Montesarchio-Castelvenere. Spostati in altri centri i migranti ospitati nei centri Maleventum.

Questa mattina 180 immigrati, ospiti di cooperative di accoglienza facenti capo al consorzio Maleventum, sono stati prelevati e trasferiti in altre strutture fuori provincia. Gli interventi si sono resi necessari a Montesarchio e a Castelvenere. Sono le conseguenze dirette dell’inchiesta del Procuratore aggiunto Giovanni Conzo, del sostituto Patrizia Filomena Rosa sulla gestione di alcuni centri migranti del Sannio.
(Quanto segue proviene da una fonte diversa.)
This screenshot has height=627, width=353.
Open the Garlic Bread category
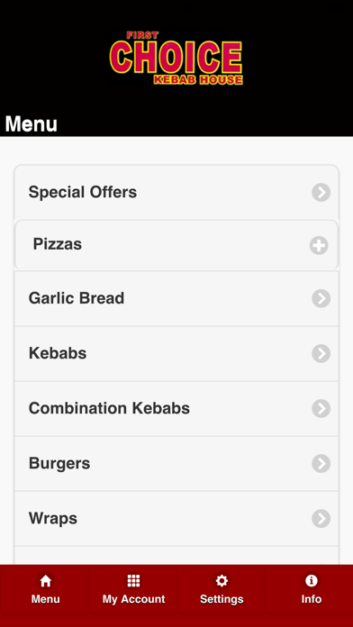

Come si ricorderà sono state cinque le misure cautelari emesse dal gip Gelsomina Palmieri, nei confronti di Paolo Di Donato, 48 anni, di Sant’Agata dei Goti, ex amministratore e da qualche anno consulente del consorzio Maleventum; Giuseppe Pavone, 53 anni, di Benevento, dipendente del ministero della Giustizia; Felice Panzone, 58 anni, di Montecalvo Irpino, dipendente della Prefettura, ora non più in servizio a Benevento; Salvatore Ruta, 58 anni, di Airola, carabiniere in servizio alla Compagnia di Montesarchio, e Angelo Collarile, 46 anni, di Benevento, gestore di fatto di un centro di accoglienza. Le ipotesi di reato contestate a vario titolo vanno dalla truffa ai danni dello Stato per il conseguimento di erogazioni pubbliche, alla frode in pubbliche forniture, alla corruzione e alla rivelazione di segreti d’ufficio.